_Information shown:_
▬▬▬
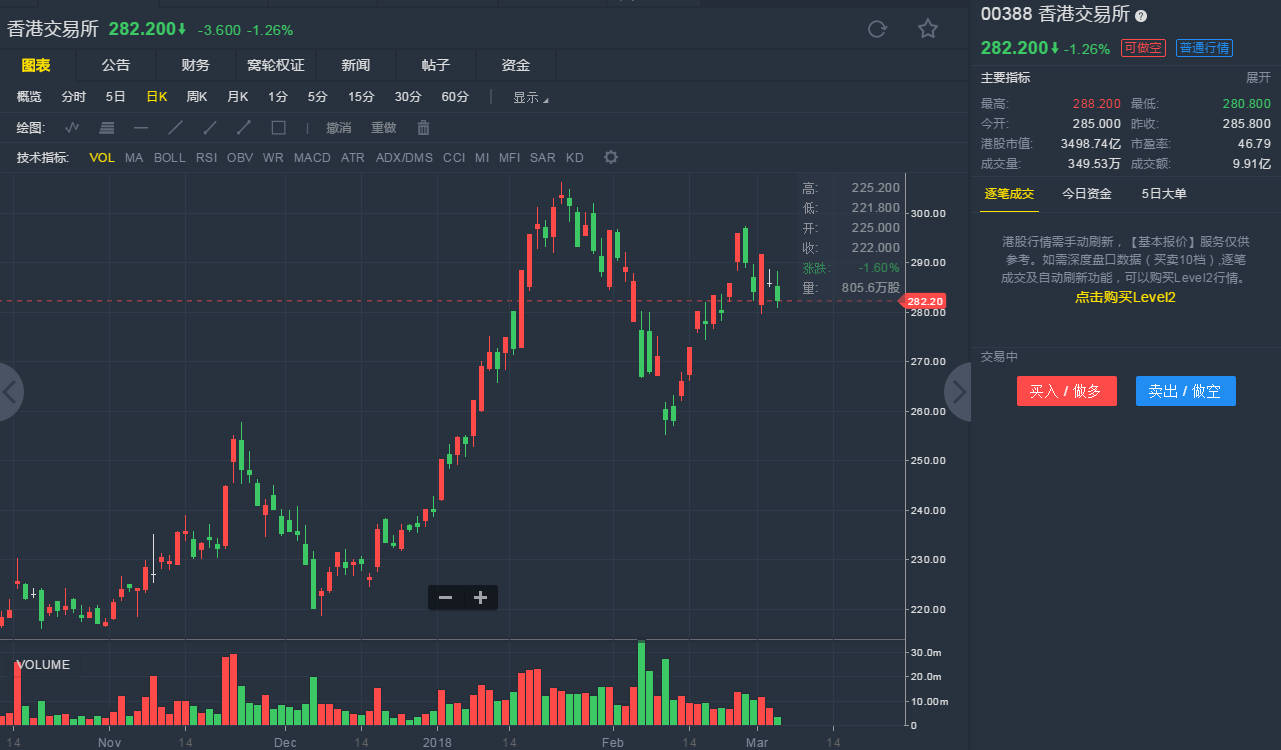Zoom in chart with plus button
The width and height of the screenshot is (1281, 750).
(480, 598)
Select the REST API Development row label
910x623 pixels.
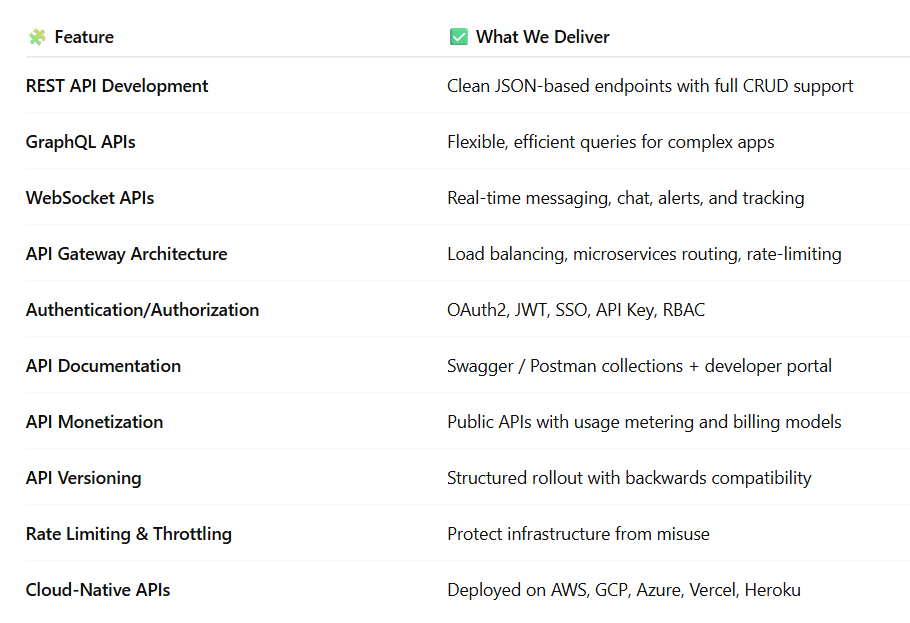pos(117,86)
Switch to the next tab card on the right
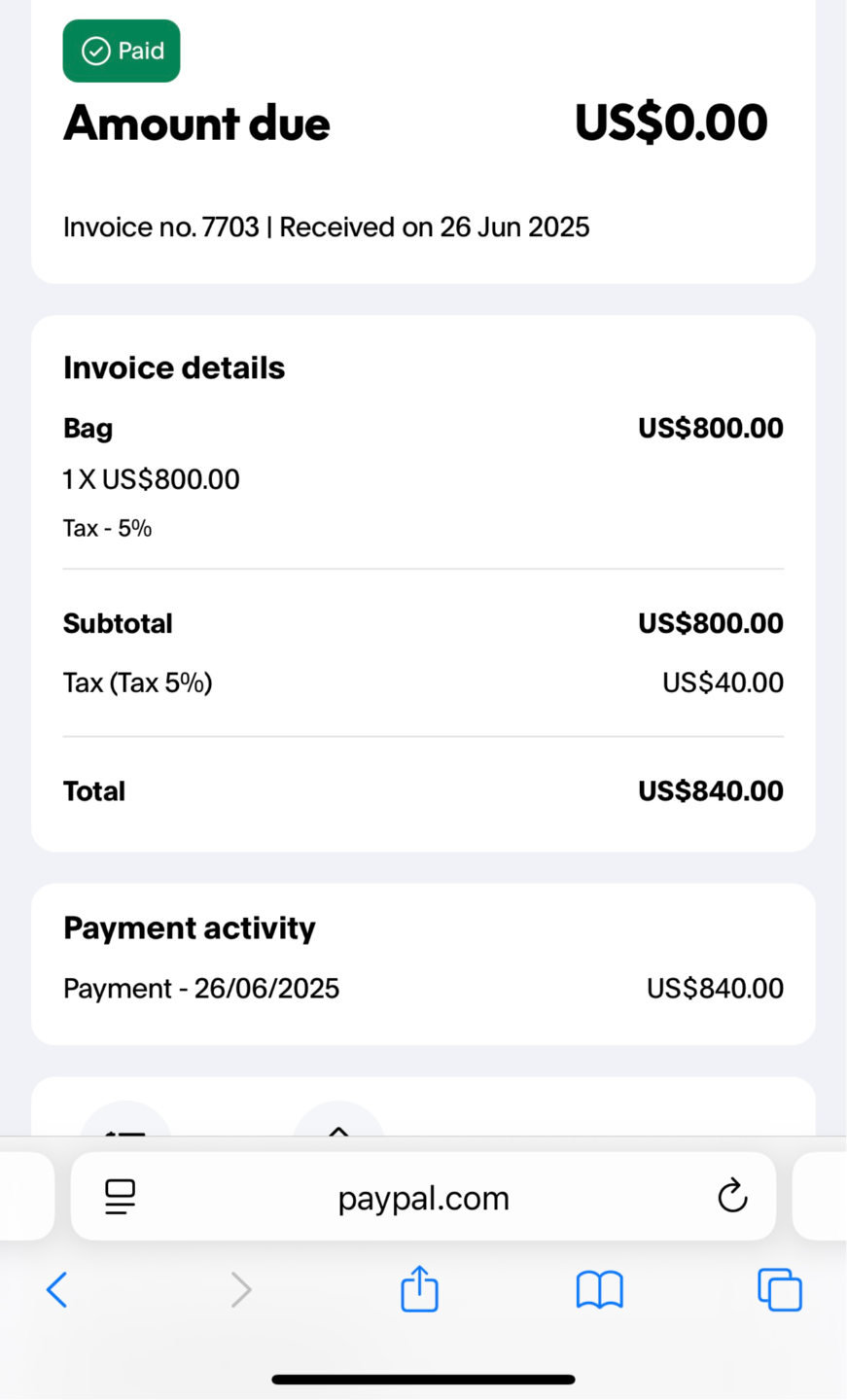The width and height of the screenshot is (847, 1400). 823,1196

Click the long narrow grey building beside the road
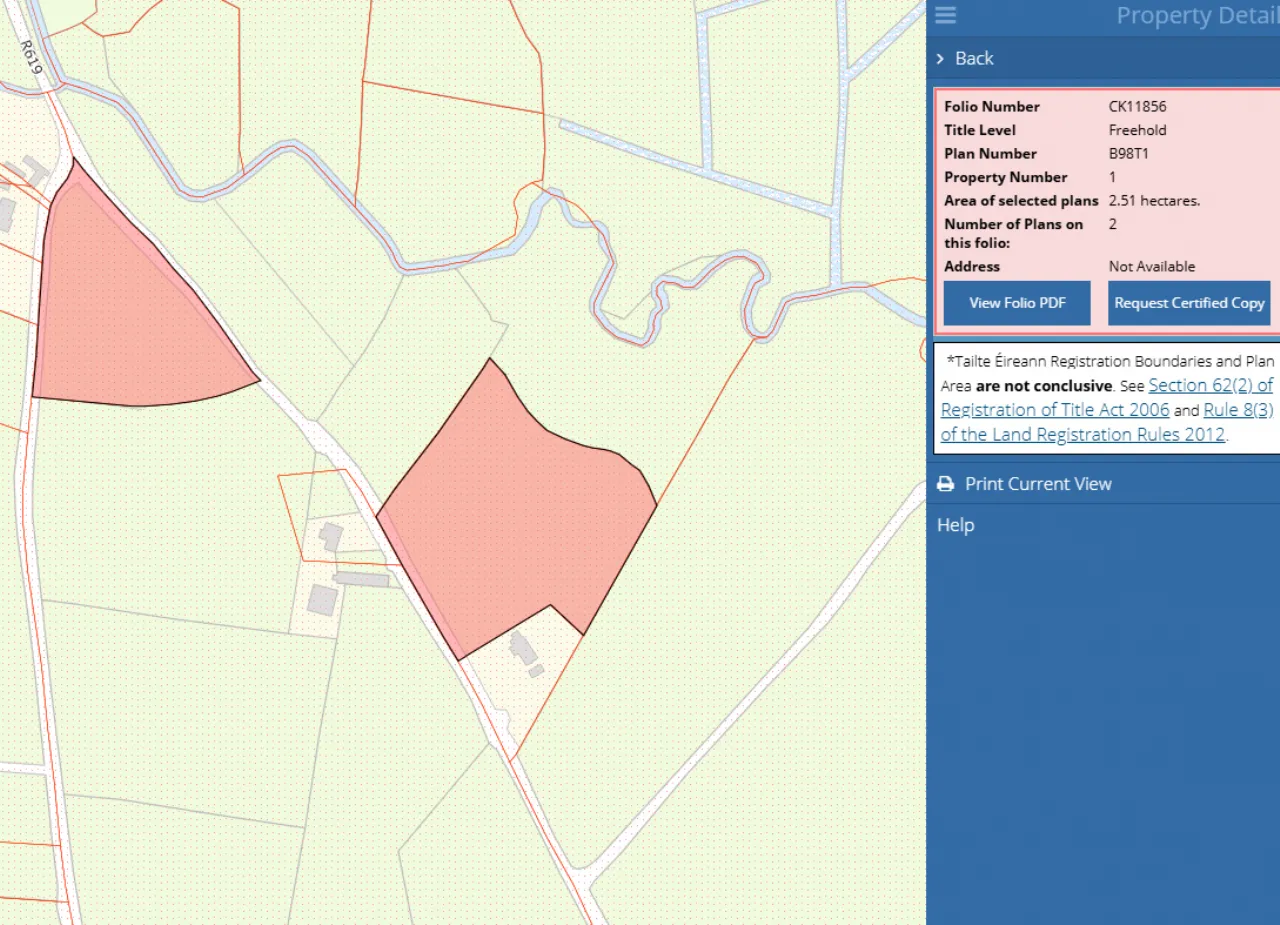pos(361,579)
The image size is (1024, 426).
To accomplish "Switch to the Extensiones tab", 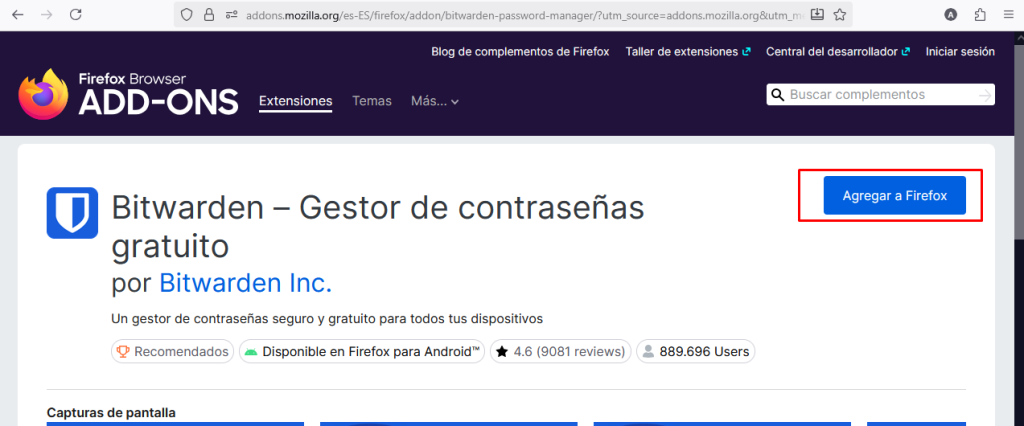I will pyautogui.click(x=295, y=101).
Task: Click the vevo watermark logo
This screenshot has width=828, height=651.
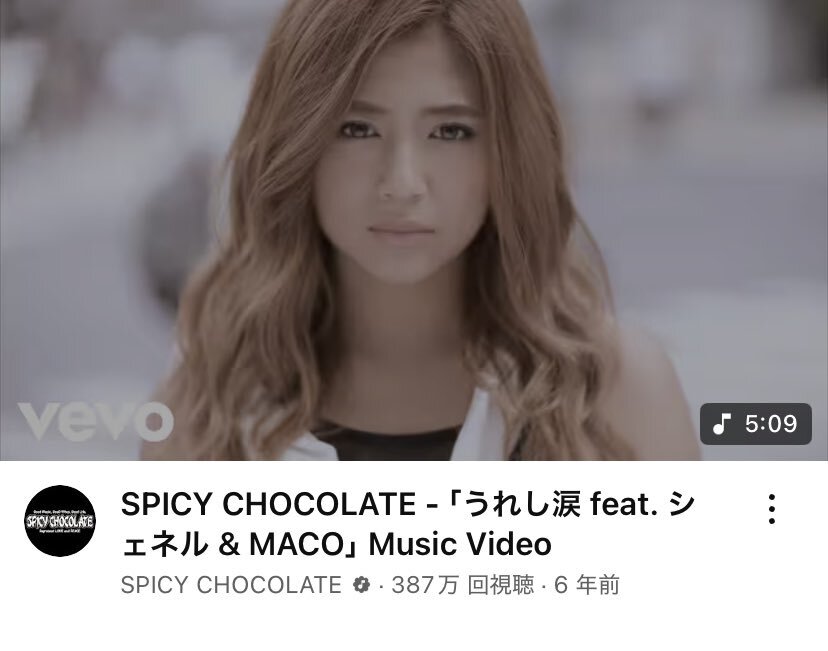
▬▬▬
_Exercise:_
The result should hold only the lines from the line with "Task: Click the vevo watermark logo" through the final line of the records above, copied exactly, with pictures left out.

_Solution to the problem:_
Task: Click the vevo watermark logo
This screenshot has width=828, height=651.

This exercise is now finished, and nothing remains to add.